TEXTE PRÉSENTÉ:
⁂

Par Elise Gazengel
Le procès intenté aux indépendantistes catalans s’est transformé, mardi, pour son premier jour, en procès fait à la justice espagnole. Pendant cette phase initiale de questions préliminaires, les avocats des accusés ont profité de leurs interventions pour critiquer – de manière plus ou moins dissimulée – l’intégrité du pouvoir judiciaire.
• L’avocat Andreu van den Eynde, qui défend notamment l’ancien vice-président catalan Oriol Junqueras – sur qui pèse la plus lourde peine pour rébellion –, a été le premier à prendre la parole. Dans un long discours, il a affirmé que, selon lui, l’affaire judiciaire «empêche le développement d’une idéologie légitime» et «viole tous les droits de la Constitution».
De manière plus virulente, son homologue Jordi Pina, chargé de la défense de trois accusés de rébellion, a remis en doute l’impartialité du juge d’instruction ainsi que celle de plusieurs membres du Tribunal suprême, dont son président, Manuel Marchena.
Ponctuant ses invectives par des «avec tout le respect que je dois à ce tribunal», l’avocat n’a pas hésité à demander directement aux juges qu’ils «fassent leur travail de juges et non pas celui de sauveurs de la patrie» espagnole, avant de conclure qu’il s’agissait là de «reproches affectueux». Dans le même esprit, Benet Salellas, avocat de l’ancien leader d’association indépendantiste Jordi Cuixart, a qualifié ce procès de «défaite collective de la justice espagnole».
• Malgré ces dures critiques, le ton employé durant les rares échanges entre les membres du tribunal et les avocats de la défense a été cordial en tout point, tout au long de la journée. À l’intérieur de la Cour suprême, l’ambiance semblait plutôt sérieuse et appliquée, semblable à celle que l’on retrouve auprès de grands athlètes avant une course de fond. «Je vais bien, je suis prête et consciente que cela durera des mois, ce n’est qu’un jour de plus», nous expliquait, quelques minutes avant l’audience, Txell Bonet, compagne de Cuixart.
• À l’extérieur en revanche, les tensions qui cristallisent la société espagnole étaient palpables. Sympathisants unionistes et manifestants indépendantistes avaient profité de l’occasion pour se rendre au plus près de la Cour suprême afin d’afficher leurs positions. Çà et là, quelques drapeaux indépendantistes ou espagnols apparaissaient dans les rues adjacentes à l’édifice, protégé par plus de 200 policiers.
Dès 6 h du matin, près de quatre heures avant le début de l’audience, ils étaient une dizaine devant la porte du Tribunal suprême à affronter le froid madrilène. Quelques étudiants en droit et une majorité de militants du parti d’extrême droite Vox faisaient la queue pour assister au procès. Une cinquantaine de places de la salle d’audience était réservée au public. Dans la file qui grossissait de minute en minute, les partisans de l’ultra-droite en profitaient pour se présenter.

⁂

DONNÉES DISPONIBLES:

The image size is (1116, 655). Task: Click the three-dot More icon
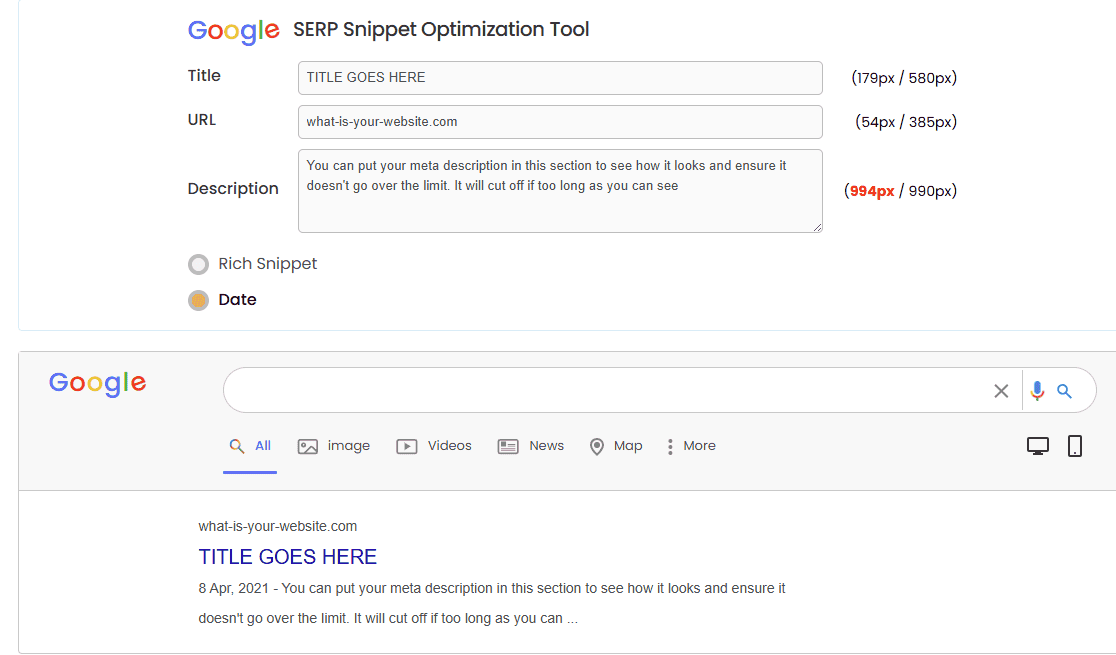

⁂

CONSIGNE: Citez fidèlement le texte sur le procès des indépendantistes catalans, en reprenant tout le passage qui va de « Par Elise Gazengel » jusqu'à « du pouvoir judiciaire. ».

RÉPONSE ATTENDUE:
Par Elise Gazengel
Le procès intenté aux indépendantistes catalans s’est transformé, mardi, pour son premier jour, en procès fait à la justice espagnole. Pendant cette phase initiale de questions préliminaires, les avocats des accusés ont profité de leurs interventions pour critiquer – de manière plus ou moins dissimulée – l’intégrité du pouvoir judiciaire.